Sur le plan international, il a salué le «retour» et le «leadership» du Parlement gabonais sur la scène diplomatique, ainsi que l’élection d’un député gabonais à la vice-présidence du Parlement de la Communauté économique et monétaire de l’Afrique centrale (Cemac) en la personne de Alexandre Awassi.

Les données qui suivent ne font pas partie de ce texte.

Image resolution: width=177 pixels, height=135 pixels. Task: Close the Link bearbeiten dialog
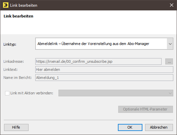(x=172, y=5)
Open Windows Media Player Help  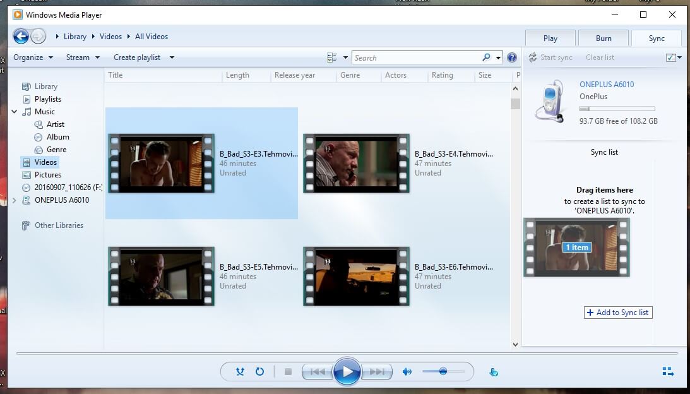click(x=511, y=57)
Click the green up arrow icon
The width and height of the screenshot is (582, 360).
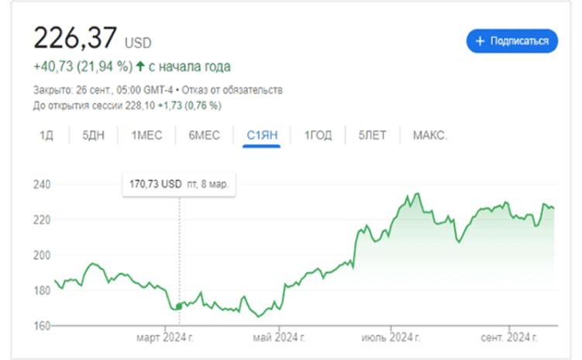tap(140, 65)
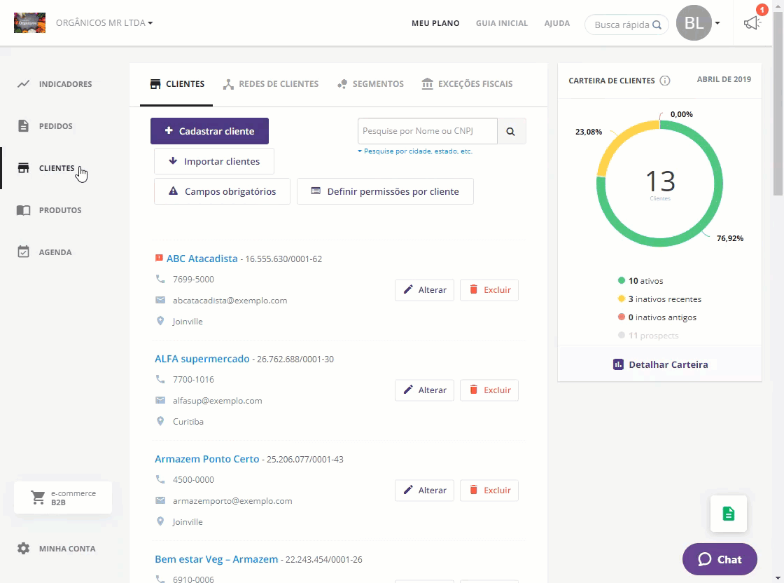Open Indicadores in the sidebar
This screenshot has height=583, width=784.
pos(64,84)
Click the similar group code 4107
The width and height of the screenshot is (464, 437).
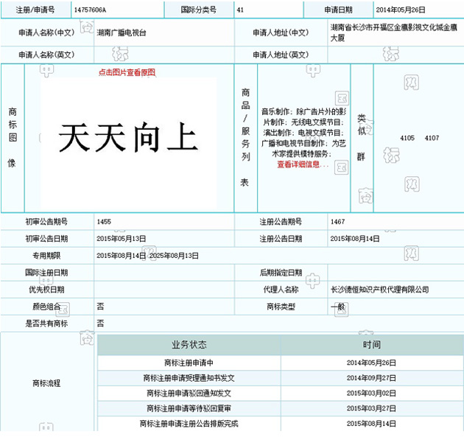click(x=432, y=138)
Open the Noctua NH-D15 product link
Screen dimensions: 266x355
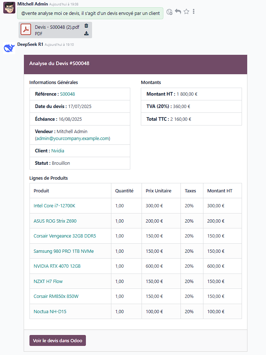[x=50, y=311]
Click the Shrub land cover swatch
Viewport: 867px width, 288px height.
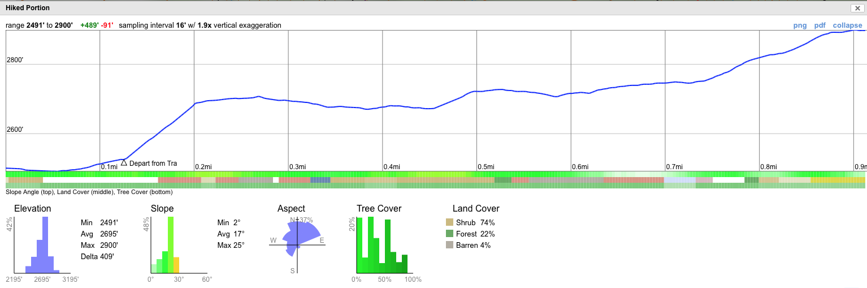tap(449, 222)
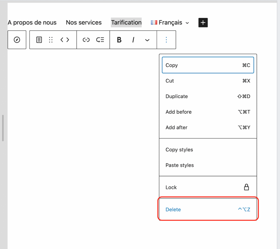Select the Nos services menu link
This screenshot has width=280, height=249.
click(x=84, y=22)
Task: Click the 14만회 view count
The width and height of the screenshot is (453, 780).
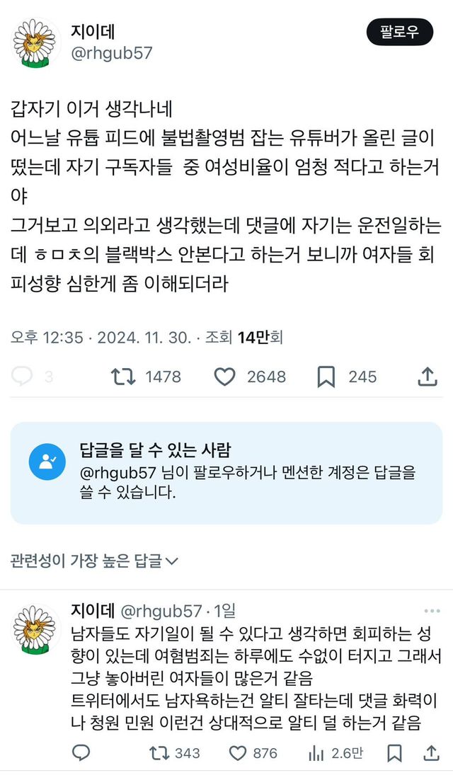Action: (x=260, y=338)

Michel Régis Onanga Ndiaye n’a pas éludé les préoccupations sociales des Gabonais.  Comme ses prédécesseurs, il a évoqué «la cherté de la vie, le chômage endémique, l’inégalité sociale», les difficultés d’accès aux soins, les retards de paiement des bourses et les pénuries récurrentes d’eau et d’électricité. «Il ne saurait y avoir de progrès durable si le citoyen demeure privé des services essentiels», a-t-il martelé, invitant par la même occasion, le gouvernement à prendre «des mesures fortes et immédiates». 

«Il faut que, par la disposition des choses, le pouvoir arrête le pouvoir»

Abordant la présence d’une mission du Fonds monétaire international (FMI) au Gabon, il a plaidé pour «des solutions durables, véritablement adaptées aux réalités de notre pays», tout en appelant à éviter «des mesures excessivement contraignantes» susceptibles de fragiliser la cohésion sociale.

Cette session s’annonce dense sur le plan législatif et institutionnel. Plusieurs textes majeurs seront examinés, tandis que le président de la République doit adresser son message sur l’état de la Nation au Parlement réuni en Congrès. Citant Montesquieu, «c’est une expérience éternelle que tout homme qui a du pouvoir est porté à en abuser ; il faut que, par la disposition des choses, le pouvoir arrête le pouvoir», Michel Régis Onanga Ndiaye a rappelé que «le contrôle parlementaire n’est ni défiance ni obstruction ; il est l’expression même de la maturité démocratique». 

Il a enfin appelé à «un sursaut d’orgueil institutionnel», exhortant les députés à faire preuve de «discipline, assiduité, rigueur et sens élevé de l’intérêt supérieur de la nation» pour répondre aux attentes du peuple gabonais.